I am about to do a clean install of Arch Linux and I am trying to learn a bit more about Linux security. One of my questions has to do with encryption on Linux.
I often use the log-out feature on my laptop instead of the shutdown and will sometimes step away from my computer for a few minutes. In light of this, I was wondering whether the following setup would have merit:
LUKS for full-disk encryption
AND
fscrypt to encrypt home directory when logged out, set up according to this wiki article.
I am very new to the concepts surrounding Linux security, so I appreciate all feedback!
To be a bit more specific, I am asking whether simply using fscrypt on home directory could cause my non home directories to be exposed to potential security issues even when the computer is shut down, thus meaning that Luks would be beneficial as well.
I don’t know what benefit you would get with home encryption if you already do full disk encryption. Is the lock screen bypassable?
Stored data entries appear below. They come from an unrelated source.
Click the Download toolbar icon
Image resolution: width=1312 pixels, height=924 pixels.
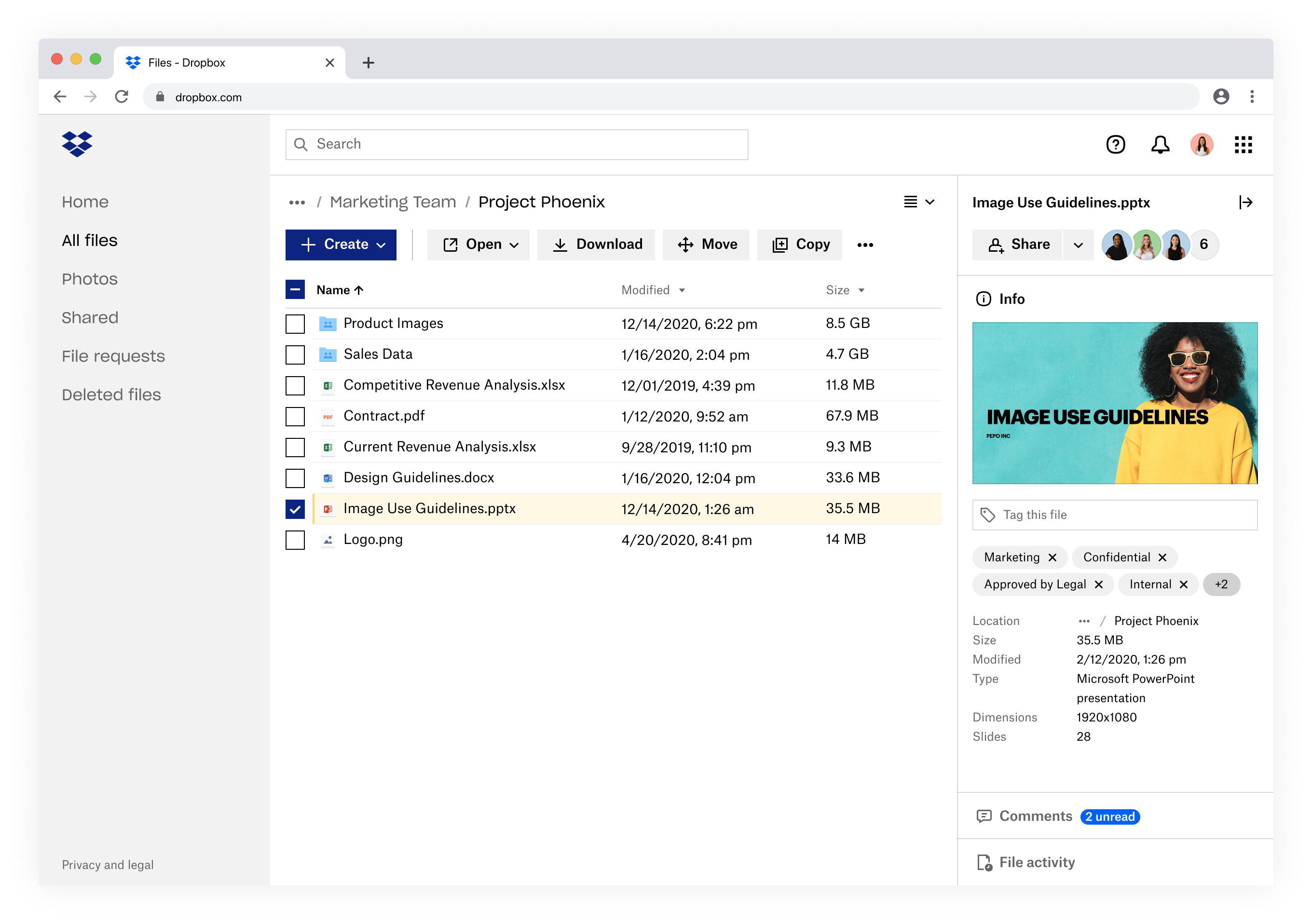point(596,244)
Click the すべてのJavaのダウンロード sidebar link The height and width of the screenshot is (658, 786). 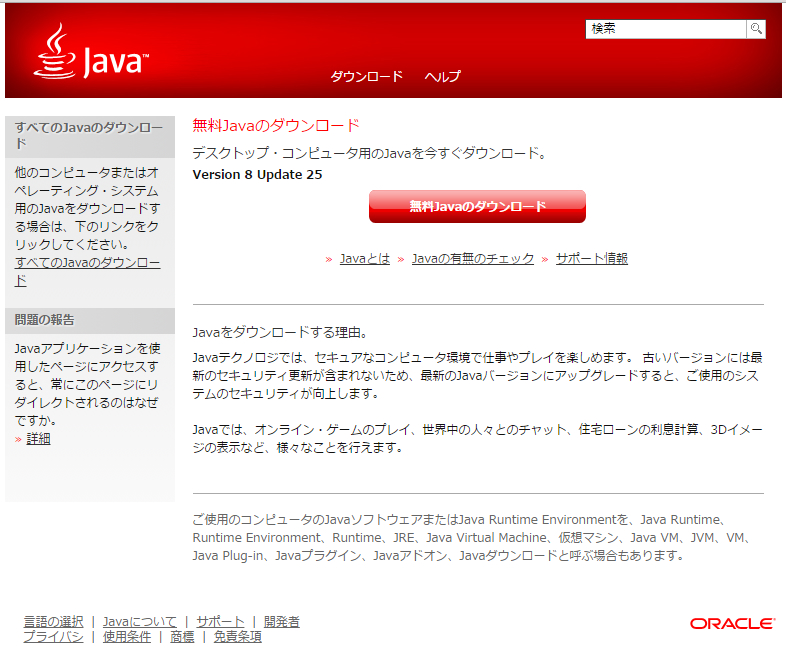pyautogui.click(x=87, y=271)
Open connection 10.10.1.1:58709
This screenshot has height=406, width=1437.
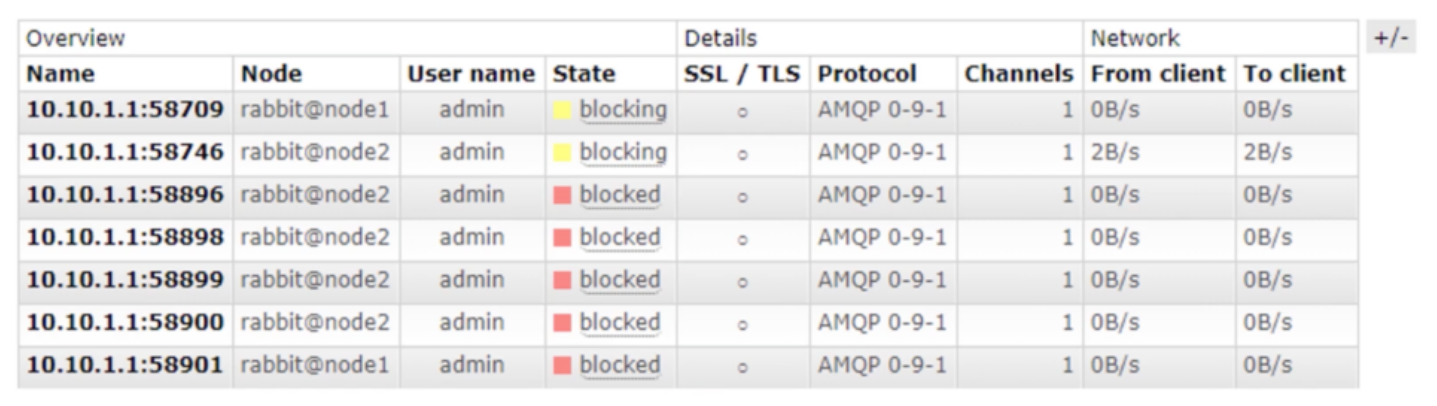pos(125,110)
Moreover, filesystem support with fscrypt seems to be limited to ext4, F2FS, and UBIFS. But F2FS is a very fast filesystem, the fastest filesystem I in my experience, and also supports transparent data compression recently. So, it would be good to go for your home directory.
It shouldnt be according to the arch wiki if i set up the PAM module.
Moreover, filesystem support with fscrypt seems to be limited to ext4, F2FS, and UBIFS. But F2FS is a very fast filesystem, the fastest filesystem I in my experience, and also supports transparent data compression recently. So, it would be good to go for your home directory.
Personally, i use ext4 for my filesystem so that isn’t an issue for me.